Work through the data line by line, gathering every line that has the word "width".

──────── EXERCISE MATERIAL ────────

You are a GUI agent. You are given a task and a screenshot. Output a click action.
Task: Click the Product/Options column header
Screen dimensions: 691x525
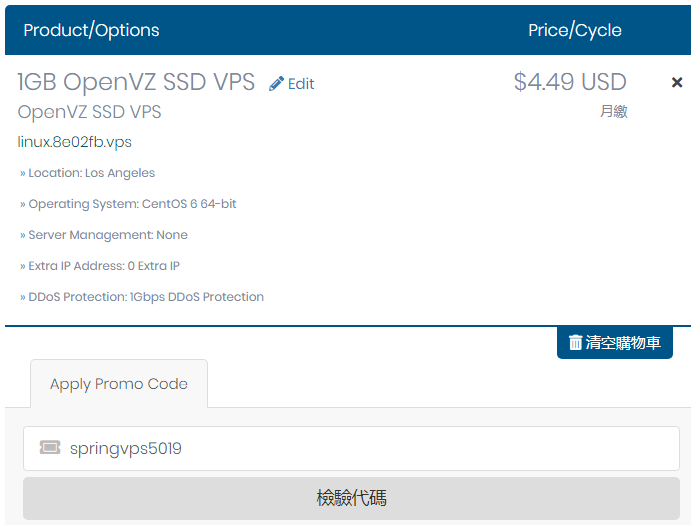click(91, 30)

────────
──────── EXERCISE MATERIAL ────────

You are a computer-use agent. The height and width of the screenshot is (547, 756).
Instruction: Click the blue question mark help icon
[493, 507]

────────
──────── EXERCISE MATERIAL ────────

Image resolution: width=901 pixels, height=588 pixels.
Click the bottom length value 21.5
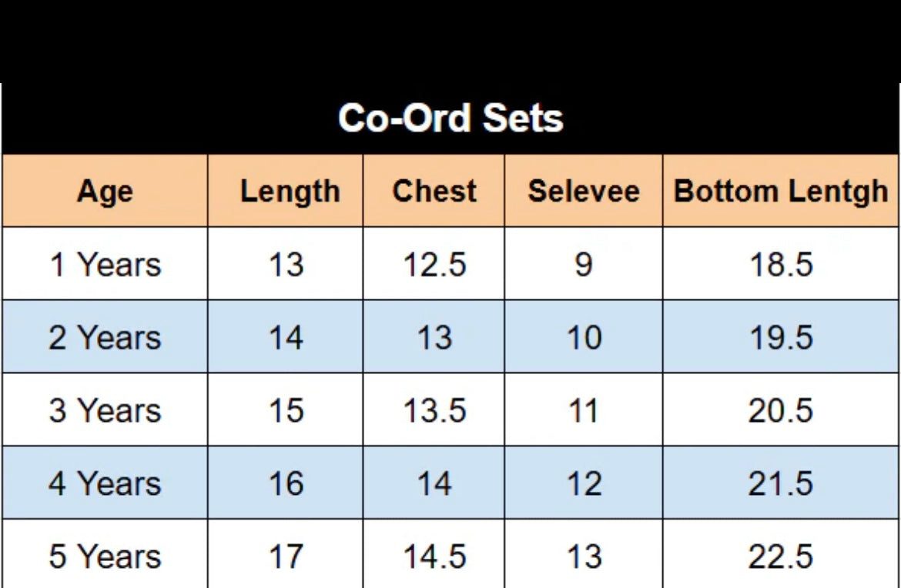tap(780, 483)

────────

_EXERCISE RESULT_
You are a computer-use agent. The height and width of the screenshot is (547, 756).
Image resolution: width=901 pixels, height=588 pixels.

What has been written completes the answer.